Mereka mencuci dan mencelup jubah, atau melakukan pelayanan kecil lain bagi
guru mereka.
Beberapa bhikkhu lain yang melihat hal ini merasa iri hati
kepada para bhikkhu senior, dan mereka memikirkan suatu rencana yang akan
menguntungkan mereka secara material. Rencana mereka adalah mengusulkan kepada
Sang Buddha bahwa para bhikkhu muda dan samanera harus diminta datang kepada
mereka untuk diberi perintah dan petunjuk lebih lanjut walaupun mereka telah
diajar oleh guru mereka masing-masing.
Sang Buddha,yang mengetahui sepenuhnya tujuan mereka,
menolak usul itu. Kepada mereka, Sang Buddha berkata, “Para bhikkhu! Aku tidak
mengatakan bahwa engkau baik hati hanya karena engkau mampu berbicara dengan
fasih.

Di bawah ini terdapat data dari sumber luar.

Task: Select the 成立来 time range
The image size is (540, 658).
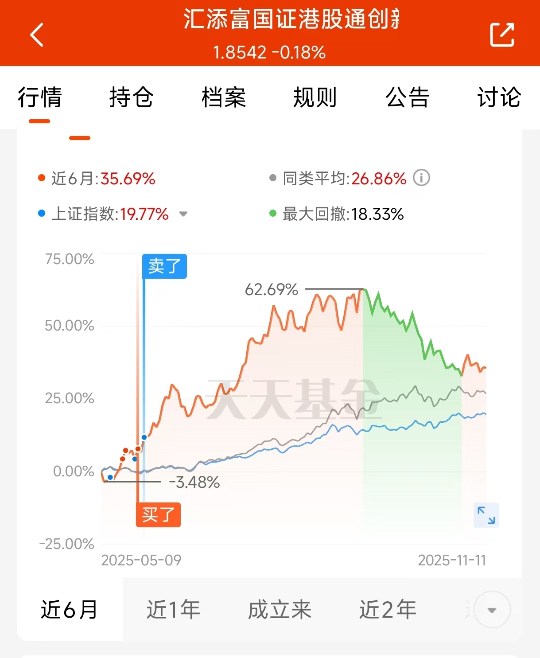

Hanya dia yang telah menyingkirkan sifat iri hati dan semua kejahatan
dengan mencapai ‘Jalan Kesucian Arahat’ (Arahatta Magga) yang dapat disebut orang
yang baik hati.”
Kemudian Sang Buddha membabarkan syair 262 dan 263 berikut
ini:
Bukan hanya karena
pandai bicara dan bukan pula karena memiliki penampilan yang baik seseorang
dapat menyebut dirinya orang yang baik hati, apabila ia masih bersifat iri,
kikir dan suka menipu.
Orang yang telah
memotong, mencabut dan memutuskan akar sifat iri hati, kekikiran serta dusta;
maka orang bijaksana yang telah menyingkirkan segala keburukan itulah yang
sesungguhnya dapat disebut orang yang baik hati.